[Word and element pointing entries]
____

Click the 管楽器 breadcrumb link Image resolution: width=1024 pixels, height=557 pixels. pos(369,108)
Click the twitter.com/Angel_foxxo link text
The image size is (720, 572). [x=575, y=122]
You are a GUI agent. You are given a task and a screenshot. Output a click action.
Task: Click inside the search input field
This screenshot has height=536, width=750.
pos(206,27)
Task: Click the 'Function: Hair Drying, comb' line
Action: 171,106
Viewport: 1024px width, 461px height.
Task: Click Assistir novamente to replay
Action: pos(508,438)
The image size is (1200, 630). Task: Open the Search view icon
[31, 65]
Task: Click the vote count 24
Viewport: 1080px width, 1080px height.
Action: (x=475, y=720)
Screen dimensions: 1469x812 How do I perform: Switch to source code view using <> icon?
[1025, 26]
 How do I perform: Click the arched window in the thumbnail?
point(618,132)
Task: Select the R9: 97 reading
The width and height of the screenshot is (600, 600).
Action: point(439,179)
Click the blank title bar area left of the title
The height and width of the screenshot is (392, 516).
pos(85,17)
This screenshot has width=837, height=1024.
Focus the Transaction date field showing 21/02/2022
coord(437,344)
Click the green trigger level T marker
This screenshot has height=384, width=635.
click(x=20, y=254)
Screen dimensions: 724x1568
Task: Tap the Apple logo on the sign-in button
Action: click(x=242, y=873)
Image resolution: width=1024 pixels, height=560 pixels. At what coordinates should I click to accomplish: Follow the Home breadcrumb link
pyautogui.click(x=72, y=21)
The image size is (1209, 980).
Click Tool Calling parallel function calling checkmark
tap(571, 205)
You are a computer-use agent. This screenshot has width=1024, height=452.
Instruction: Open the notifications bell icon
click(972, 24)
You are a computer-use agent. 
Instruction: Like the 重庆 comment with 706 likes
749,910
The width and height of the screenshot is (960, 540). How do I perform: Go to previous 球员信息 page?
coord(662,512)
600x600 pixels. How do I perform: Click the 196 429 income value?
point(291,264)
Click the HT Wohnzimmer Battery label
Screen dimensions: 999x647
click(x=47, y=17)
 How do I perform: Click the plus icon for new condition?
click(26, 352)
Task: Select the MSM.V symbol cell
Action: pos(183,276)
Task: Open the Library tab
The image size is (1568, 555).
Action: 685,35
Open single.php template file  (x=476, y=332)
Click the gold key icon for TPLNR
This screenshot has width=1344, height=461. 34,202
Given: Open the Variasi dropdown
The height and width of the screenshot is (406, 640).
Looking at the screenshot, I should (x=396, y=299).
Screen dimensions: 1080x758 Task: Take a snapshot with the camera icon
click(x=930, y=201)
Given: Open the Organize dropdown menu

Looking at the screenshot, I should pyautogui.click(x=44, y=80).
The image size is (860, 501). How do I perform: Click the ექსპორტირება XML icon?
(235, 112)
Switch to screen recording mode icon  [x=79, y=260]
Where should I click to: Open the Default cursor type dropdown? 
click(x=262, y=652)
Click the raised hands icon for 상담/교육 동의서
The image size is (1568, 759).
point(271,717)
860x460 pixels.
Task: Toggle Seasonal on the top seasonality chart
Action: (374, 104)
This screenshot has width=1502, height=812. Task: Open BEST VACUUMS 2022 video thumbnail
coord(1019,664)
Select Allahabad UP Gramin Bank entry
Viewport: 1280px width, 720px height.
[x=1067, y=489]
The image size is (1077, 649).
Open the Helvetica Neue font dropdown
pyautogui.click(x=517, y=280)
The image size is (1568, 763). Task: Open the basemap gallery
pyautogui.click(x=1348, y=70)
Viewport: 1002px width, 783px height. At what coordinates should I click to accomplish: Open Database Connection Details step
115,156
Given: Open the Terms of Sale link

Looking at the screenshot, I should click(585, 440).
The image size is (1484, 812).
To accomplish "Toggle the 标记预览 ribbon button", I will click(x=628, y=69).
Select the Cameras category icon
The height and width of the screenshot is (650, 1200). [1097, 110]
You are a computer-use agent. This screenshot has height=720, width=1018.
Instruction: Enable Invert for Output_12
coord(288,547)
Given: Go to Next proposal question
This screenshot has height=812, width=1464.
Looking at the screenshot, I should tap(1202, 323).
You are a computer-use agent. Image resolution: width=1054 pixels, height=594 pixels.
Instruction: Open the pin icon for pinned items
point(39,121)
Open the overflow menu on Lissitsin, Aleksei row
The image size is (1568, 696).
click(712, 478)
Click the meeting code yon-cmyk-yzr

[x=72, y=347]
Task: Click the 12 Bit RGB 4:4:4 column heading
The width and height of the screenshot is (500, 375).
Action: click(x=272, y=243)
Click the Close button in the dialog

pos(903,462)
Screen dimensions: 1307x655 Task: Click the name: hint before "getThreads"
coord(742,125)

____

• **PROBLEM TO SOLVE**
Format the records above as a JSON list of strings, with one string for each line and blank lines omitted.

• **EXERCISE RESPONSE**
[
  "Click the 管楽器 breadcrumb link Image resolution: width=1024 pixels, height=557 pixels. pos(369,108)",
  "Click the twitter.com/Angel_foxxo link text",
  "The image size is (720, 572). [x=575, y=122]",
  "You are a GUI agent. You are given a task and a screenshot. Output a click action.",
  "Task: Click inside the search input field",
  "This screenshot has height=536, width=750.",
  "pos(206,27)",
  "Task: Click the 'Function: Hair Drying, comb' line",
  "Action: 171,106",
  "Viewport: 1024px width, 461px height.",
  "Task: Click Assistir novamente to replay",
  "Action: pos(508,438)",
  "The image size is (1200, 630). Task: Open the Search view icon",
  "[31, 65]",
  "Task: Click the vote count 24",
  "Viewport: 1080px width, 1080px height.",
  "Action: (x=475, y=720)",
  "Screen dimensions: 1469x812 How do I perform: Switch to source code view using <> icon?",
  "[1025, 26]",
  " How do I perform: Click the arched window in the thumbnail?",
  "point(618,132)",
  "Task: Select the R9: 97 reading",
  "The width and height of the screenshot is (600, 600).",
  "Action: point(439,179)",
  "Click the blank title bar area left of the title",
  "The height and width of the screenshot is (392, 516).",
  "pos(85,17)",
  "This screenshot has width=837, height=1024.",
  "Focus the Transaction date field showing 21/02/2022",
  "coord(437,344)",
  "Click the green trigger level T marker",
  "This screenshot has height=384, width=635.",
  "click(x=20, y=254)",
  "Screen dimensions: 724x1568",
  "Task: Tap the Apple logo on the sign-in button",
  "Action: click(x=242, y=873)",
  "Image resolution: width=1024 pixels, height=560 pixels. At what coordinates should I click to accomplish: Follow the Home breadcrumb link",
  "pyautogui.click(x=72, y=21)",
  "The image size is (1209, 980).",
  "Click Tool Calling parallel function calling checkmark",
  "tap(571, 205)",
  "You are a computer-use agent. This screenshot has width=1024, height=452.",
  "Instruction: Open the notifications bell icon",
  "click(972, 24)",
  "You are a computer-use agent. ",
  "Instruction: Like the 重庆 comment with 706 likes",
  "749,910",
  "The width and height of the screenshot is (960, 540). How do I perform: Go to previous 球员信息 page?",
  "coord(662,512)",
  "600x600 pixels. How do I perform: Click the 196 429 income value?",
  "point(291,264)",
  "Click the HT Wohnzimmer Battery label",
  "Screen dimensions: 999x647",
  "click(x=47, y=17)",
  " How do I perform: Click the plus icon for new condition?",
  "click(26, 352)",
  "Task: Select the MSM.V symbol cell",
  "Action: pos(183,276)",
  "Task: Open the Library tab",
  "The image size is (1568, 555).",
  "Action: 685,35",
  "Open single.php template file  (x=476, y=332)",
  "Click the gold key icon for TPLNR",
  "This screenshot has width=1344, height=461. 34,202",
  "Given: Open the Variasi dropdown",
  "The height and width of the screenshot is (406, 640).",
  "Looking at the screenshot, I should (x=396, y=299).",
  "Screen dimensions: 1080x758 Task: Take a snapshot with the camera icon",
  "click(x=930, y=201)",
  "Given: Open the Organize dropdown menu",
  "Looking at the screenshot, I should pyautogui.click(x=44, y=80).",
  "The image size is (860, 501). How do I perform: Click the ექსპორტირება XML icon?",
  "(235, 112)",
  "Switch to screen recording mode icon  [x=79, y=260]",
  "Where should I click to: Open the Default cursor type dropdown? ",
  "click(x=262, y=652)",
  "Click the raised hands icon for 상담/교육 동의서",
  "The image size is (1568, 759).",
  "point(271,717)",
  "860x460 pixels.",
  "Task: Toggle Seasonal on the top seasonality chart",
  "Action: (374, 104)",
  "This screenshot has width=1502, height=812. Task: Open BEST VACUUMS 2022 video thumbnail",
  "coord(1019,664)",
  "Select Allahabad UP Gramin Bank entry",
  "Viewport: 1280px width, 720px height.",
  "[x=1067, y=489]",
  "The image size is (1077, 649).",
  "Open the Helvetica Neue font dropdown",
  "pyautogui.click(x=517, y=280)",
  "The image size is (1568, 763). Task: Open the basemap gallery",
  "pyautogui.click(x=1348, y=70)",
  "Viewport: 1002px width, 783px height. At what coordinates should I click to accomplish: Open Database Connection Details step",
  "115,156",
  "Given: Open the Terms of Sale link",
  "Looking at the screenshot, I should click(585, 440).",
  "The image size is (1484, 812).",
  "To accomplish \"Toggle the 标记预览 ribbon button\", I will click(x=628, y=69).",
  "Select the Cameras category icon",
  "The height and width of the screenshot is (650, 1200). [1097, 110]",
  "You are a computer-use agent. This screenshot has height=720, width=1018.",
  "Instruction: Enable Invert for Output_12",
  "coord(288,547)",
  "Given: Go to Next proposal question",
  "This screenshot has height=812, width=1464.",
  "Looking at the screenshot, I should tap(1202, 323).",
  "You are a computer-use agent. Image resolution: width=1054 pixels, height=594 pixels.",
  "Instruction: Open the pin icon for pinned items",
  "point(39,121)",
  "Open the overflow menu on Lissitsin, Aleksei row",
  "The image size is (1568, 696).",
  "click(712, 478)",
  "Click the meeting code yon-cmyk-yzr",
  "[x=72, y=347]",
  "Task: Click the 12 Bit RGB 4:4:4 column heading",
  "The width and height of the screenshot is (500, 375).",
  "Action: click(x=272, y=243)",
  "Click the Close button in the dialog",
  "pos(903,462)",
  "Screen dimensions: 1307x655 Task: Click the name: hint before \"getThreads\"",
  "coord(742,125)"
]